Although most people think of depression as an adult illness, children and adolescents can develop depression as well. Unfortunately, many children with depression go untreated because adults don't recognize they're depressed.

When teens are struggling with emotional issues such as depression, they can turn to drinking or drugs as a means of self-medication to alleviate the negative feelings they are experiencing. This self-medication can grow into a much larger problem over time.

Parents, teachers, and other adults need to learn about childhood depression. When you understand the symptoms of depression in children and why children develop it, you can intervene helpfully.


Depression in adolescents often presents differently than it does in adults. Irritability and anger are more common signs of depression in children and teens. Additionally, young children often find it challenging to explain their feelings, while teens may attempt to hide their emotional pain, fearing judgment from others.

Because normal behaviors vary as children develop, it can be challenging to know if your child is going through a phase or something more serious. The first step towards helping your child battle depression is learning how to spot it.

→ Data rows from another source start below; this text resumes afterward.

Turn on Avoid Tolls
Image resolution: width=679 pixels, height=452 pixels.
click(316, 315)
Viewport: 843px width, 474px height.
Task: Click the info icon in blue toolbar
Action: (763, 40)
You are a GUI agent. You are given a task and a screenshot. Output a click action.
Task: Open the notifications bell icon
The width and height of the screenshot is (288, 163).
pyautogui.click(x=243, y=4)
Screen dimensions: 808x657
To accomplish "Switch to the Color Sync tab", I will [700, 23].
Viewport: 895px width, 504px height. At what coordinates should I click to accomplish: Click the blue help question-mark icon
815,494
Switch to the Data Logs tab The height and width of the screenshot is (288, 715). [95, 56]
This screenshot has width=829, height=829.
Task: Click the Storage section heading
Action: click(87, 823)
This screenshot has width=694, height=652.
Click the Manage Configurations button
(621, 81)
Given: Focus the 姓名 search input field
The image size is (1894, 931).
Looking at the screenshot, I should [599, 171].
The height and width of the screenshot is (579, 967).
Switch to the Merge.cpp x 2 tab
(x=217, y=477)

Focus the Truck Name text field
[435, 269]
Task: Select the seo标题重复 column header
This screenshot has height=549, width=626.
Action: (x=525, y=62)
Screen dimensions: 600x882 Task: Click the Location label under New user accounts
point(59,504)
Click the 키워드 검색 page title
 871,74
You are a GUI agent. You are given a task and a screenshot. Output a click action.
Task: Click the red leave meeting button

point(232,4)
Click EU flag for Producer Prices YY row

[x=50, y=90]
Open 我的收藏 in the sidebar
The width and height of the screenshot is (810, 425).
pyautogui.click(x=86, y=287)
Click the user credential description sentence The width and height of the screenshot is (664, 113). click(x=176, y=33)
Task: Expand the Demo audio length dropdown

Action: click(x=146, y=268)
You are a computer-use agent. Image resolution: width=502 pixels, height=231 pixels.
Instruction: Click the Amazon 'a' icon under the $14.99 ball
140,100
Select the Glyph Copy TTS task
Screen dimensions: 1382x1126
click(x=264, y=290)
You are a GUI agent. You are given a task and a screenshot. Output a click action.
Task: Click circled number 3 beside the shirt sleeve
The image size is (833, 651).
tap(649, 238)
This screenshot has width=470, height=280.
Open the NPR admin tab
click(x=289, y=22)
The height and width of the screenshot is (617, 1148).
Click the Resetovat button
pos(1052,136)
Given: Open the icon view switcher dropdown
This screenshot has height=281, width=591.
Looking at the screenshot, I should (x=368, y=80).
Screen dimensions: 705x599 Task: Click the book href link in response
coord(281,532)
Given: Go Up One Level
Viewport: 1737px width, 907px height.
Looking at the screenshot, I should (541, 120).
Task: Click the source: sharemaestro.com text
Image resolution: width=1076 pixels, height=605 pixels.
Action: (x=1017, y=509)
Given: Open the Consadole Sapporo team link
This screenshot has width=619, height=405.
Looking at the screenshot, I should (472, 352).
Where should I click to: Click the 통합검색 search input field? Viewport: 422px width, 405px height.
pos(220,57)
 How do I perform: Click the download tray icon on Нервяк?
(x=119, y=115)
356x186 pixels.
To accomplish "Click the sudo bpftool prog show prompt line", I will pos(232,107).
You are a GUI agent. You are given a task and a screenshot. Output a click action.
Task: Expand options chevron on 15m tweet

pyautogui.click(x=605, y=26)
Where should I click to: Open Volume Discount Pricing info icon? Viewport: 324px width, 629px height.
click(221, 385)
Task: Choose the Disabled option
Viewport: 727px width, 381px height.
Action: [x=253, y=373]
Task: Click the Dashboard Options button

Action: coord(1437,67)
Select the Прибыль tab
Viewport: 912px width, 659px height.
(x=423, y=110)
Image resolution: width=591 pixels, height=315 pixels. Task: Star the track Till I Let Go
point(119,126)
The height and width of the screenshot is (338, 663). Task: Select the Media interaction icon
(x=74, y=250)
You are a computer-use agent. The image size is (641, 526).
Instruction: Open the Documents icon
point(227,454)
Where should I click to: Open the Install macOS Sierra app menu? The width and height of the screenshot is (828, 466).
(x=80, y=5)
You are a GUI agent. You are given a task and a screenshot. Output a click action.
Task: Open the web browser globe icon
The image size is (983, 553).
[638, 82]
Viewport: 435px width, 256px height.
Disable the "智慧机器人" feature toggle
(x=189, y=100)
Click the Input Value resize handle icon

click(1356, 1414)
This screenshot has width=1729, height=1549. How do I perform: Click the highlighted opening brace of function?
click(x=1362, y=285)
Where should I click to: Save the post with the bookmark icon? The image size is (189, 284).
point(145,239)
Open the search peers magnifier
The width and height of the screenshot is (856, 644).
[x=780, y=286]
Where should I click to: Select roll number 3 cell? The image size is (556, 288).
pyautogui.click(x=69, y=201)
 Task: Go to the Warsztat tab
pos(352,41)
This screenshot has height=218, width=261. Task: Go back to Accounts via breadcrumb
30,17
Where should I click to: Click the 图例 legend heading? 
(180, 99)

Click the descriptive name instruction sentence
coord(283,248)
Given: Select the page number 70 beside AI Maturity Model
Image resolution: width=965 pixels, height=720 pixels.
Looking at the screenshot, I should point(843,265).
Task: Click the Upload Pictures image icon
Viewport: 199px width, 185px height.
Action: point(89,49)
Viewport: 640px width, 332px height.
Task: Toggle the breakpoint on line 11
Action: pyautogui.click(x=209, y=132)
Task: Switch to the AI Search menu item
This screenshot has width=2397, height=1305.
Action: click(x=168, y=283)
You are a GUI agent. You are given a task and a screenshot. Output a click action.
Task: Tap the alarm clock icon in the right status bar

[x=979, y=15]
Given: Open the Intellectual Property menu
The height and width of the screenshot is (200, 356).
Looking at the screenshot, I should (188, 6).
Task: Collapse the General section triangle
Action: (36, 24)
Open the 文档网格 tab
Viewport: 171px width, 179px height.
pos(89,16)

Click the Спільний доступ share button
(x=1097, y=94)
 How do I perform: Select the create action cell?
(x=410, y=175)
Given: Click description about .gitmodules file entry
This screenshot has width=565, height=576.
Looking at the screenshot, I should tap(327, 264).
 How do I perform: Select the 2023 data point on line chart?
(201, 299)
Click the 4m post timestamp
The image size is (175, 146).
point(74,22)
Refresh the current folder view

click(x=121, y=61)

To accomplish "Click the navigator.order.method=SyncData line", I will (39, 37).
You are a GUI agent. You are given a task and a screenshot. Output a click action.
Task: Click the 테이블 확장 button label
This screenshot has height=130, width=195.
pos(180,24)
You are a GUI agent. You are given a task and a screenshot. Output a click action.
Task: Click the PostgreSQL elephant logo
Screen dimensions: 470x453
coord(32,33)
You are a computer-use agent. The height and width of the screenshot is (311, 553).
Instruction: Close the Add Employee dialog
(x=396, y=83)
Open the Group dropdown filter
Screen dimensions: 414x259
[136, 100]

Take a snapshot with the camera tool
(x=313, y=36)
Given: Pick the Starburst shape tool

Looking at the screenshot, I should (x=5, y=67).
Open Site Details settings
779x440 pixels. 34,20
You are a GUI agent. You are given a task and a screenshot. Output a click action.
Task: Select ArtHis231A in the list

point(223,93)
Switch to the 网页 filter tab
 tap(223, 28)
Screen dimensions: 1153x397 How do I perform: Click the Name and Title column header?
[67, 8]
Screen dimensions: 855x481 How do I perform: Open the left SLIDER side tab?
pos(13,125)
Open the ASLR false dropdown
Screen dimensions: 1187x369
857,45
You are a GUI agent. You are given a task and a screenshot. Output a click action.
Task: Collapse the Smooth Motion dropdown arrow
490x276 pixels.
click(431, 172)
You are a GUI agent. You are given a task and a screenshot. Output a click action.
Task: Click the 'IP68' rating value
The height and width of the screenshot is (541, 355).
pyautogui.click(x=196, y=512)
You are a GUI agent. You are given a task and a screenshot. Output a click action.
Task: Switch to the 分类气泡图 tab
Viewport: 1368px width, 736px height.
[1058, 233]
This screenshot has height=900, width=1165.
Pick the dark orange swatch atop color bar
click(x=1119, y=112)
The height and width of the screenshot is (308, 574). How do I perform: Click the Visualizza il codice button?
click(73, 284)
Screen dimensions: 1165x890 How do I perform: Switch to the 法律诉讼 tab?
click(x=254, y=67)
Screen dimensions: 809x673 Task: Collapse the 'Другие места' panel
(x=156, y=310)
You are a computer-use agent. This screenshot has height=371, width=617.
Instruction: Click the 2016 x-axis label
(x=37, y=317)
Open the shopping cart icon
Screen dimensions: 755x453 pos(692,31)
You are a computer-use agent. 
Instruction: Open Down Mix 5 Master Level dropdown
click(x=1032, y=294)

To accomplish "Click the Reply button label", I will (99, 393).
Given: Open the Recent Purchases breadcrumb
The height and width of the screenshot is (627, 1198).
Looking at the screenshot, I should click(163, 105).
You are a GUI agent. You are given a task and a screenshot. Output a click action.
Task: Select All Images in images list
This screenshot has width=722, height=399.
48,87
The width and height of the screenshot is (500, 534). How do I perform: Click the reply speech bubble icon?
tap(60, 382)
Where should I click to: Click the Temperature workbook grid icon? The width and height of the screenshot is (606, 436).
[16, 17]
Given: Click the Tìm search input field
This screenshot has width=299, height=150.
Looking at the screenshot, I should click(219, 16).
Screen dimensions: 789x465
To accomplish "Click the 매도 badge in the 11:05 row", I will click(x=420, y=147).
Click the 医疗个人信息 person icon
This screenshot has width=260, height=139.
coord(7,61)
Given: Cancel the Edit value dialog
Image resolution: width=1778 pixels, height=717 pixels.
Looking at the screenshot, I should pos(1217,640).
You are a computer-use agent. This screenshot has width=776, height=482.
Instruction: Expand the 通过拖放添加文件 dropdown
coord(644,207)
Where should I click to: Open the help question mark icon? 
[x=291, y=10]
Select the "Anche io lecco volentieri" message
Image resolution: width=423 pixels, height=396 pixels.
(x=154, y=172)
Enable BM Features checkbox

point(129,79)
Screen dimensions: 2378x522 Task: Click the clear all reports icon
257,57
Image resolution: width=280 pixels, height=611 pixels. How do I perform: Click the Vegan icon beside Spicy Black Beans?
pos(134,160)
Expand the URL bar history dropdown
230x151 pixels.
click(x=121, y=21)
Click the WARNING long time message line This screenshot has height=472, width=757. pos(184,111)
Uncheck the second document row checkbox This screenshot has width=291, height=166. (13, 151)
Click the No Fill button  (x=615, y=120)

According to the American Academy of Child and Adolescent Psychiatry, common signs of depression in children and teens last longer than two weeks and include:

  • Changes in appetite or weight

  • Feeling or appearing depressed, sad, tearful, or irritable

  • Fatigue or perceived lack of energy

  • Feeling guilty or ashamed

  • Having more trouble concentrating

  • Loss of interest or pleasure in previously enjoyed activities

  • Psychomotor slowing or agitation

  • Recurrent thoughts of suicide or death

  • Sleep disturbance: Insomnia or hypersomnia nearly every day

In addition to the above symptoms, some children have physical complaints, such as stomachaches and headaches, substance use, and poor school performance.


While stressful life events, like divorce, may contribute to depression, it's only a tiny piece of the puzzle. Many other factors, including genetics, also influence its development.

Several different factors can contribute to childhood depression, including:

  • Brain chemistry: Imbalances in certain neurotransmitters and hormones may affect how the brain works, affecting moods and emotions and increasing the risk of experiencing depression.

  • Environmental factors: A stressful, chaotic, or unstable home environment can also make children more likely to experience depression. Rejection and bullying at school may also be a contributing factor.

  • Family history: Children with family members who also have mood disorders such as depression are at a greater risk for experiencing symptoms of depressive disorders.

  • Stress or trauma: Sudden changes such as moving or divorce or traumatic events such as abuse or assault can also contribute to feelings of depression.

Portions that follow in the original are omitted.